On 15 March 1987, as Personal Services – the film strenuously asserted not to be based on her life – hit cinemas, the Observer met ‘unlikely national heroine’ Cynthia Payne. ‘Madame Cyn’ firmly believed she had inspired it and the article was illustrated with eye-catching stills of Julie Walters as ‘Christine’ and her most outré clients.

Like a talented scaffolder, Mrs P provided erections for the old, the ugly and infirm, the article explained, if any context were needed. Payne’s non-judgmental services, which could be purchased with luncheon vouchers, had assisted chaps keen to dress as babies, or who ‘could only come in the privacy of darkened cupboards’; those who wanted ‘whips and lesbian floorshows’ or what she called ‘a bit of mild humiliation’ (often, quite practically, involving Hoovering or weeding). ‘I was never strict enough with my slaves,’ she mused. ‘I wasn’t cruel enough.’

Like a talented scaffolder, Mrs P provided erections for the old, the ugly and infirm, the article explained

Payne held court surrounded by her seven cats at 32 Ambleside Avenue, Streatham, the address famously raided in 1978 and again in 1986. Aged 54, she was mid-beauty treatment. ‘Mars bars eaten in bed… three abortions, several police raids, a prison stretch, the early motherhood, which set her career in train’ had, the writer implied slightly ungallantly, left their mark, but Payne was a ‘fetchingly honest and ebullient’ interviewee, ‘The kind of woman your mother tugged you away from in the queue for the seaside ice-cream van.’

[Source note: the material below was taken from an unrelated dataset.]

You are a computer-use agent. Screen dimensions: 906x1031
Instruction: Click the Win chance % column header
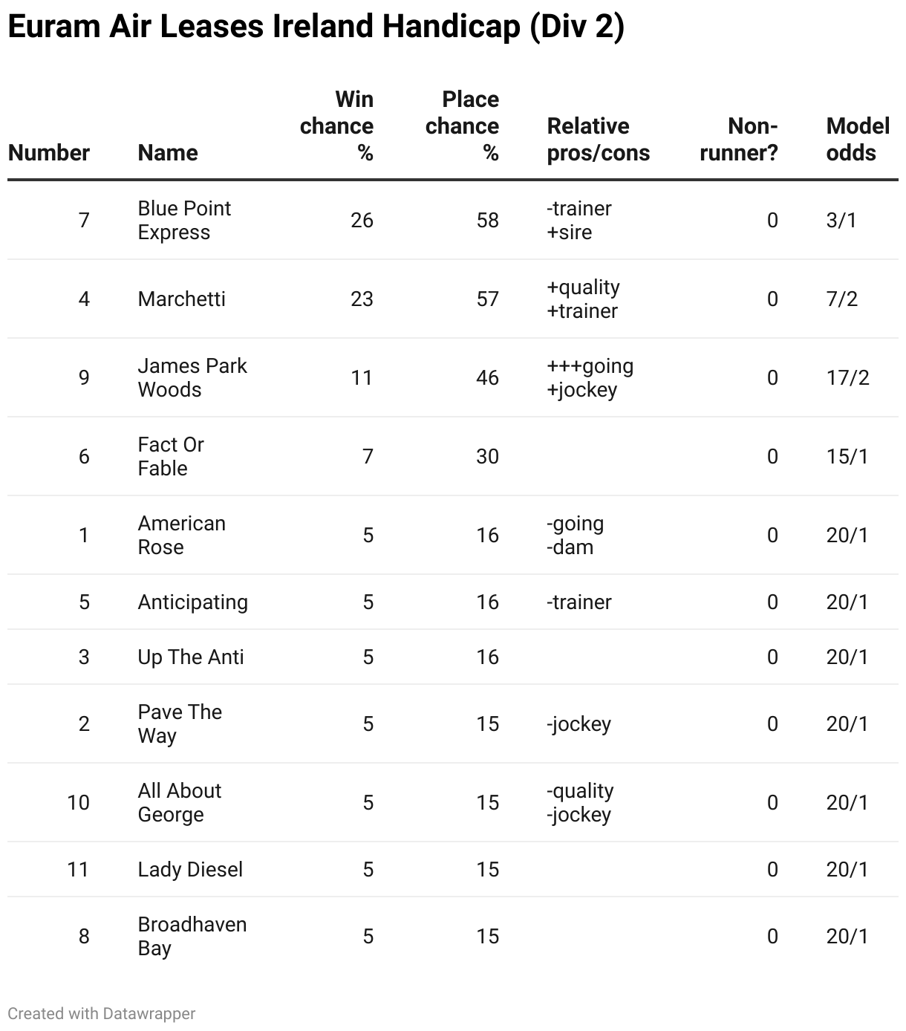click(336, 126)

Payne talked more about family than work and how the one had led to the other. Her mother died when she was 11; her father, a drinker, ‘didn’t show us no affection’ and she only wanted ‘to fall in love’. It didn’t quite work out: teenage motherhood had closed down her career options; her son, in contrast, had become a chartered accountant. He hadn’t come to the Personal Services preview: ‘He doesn’t like to be the centre of attention, not like me,’ Payne said. ‘I think he worries about what his wife thinks, like all men do.’ Her beautician, Maria, gigglingly declared him ‘a bit of a hypocrite.’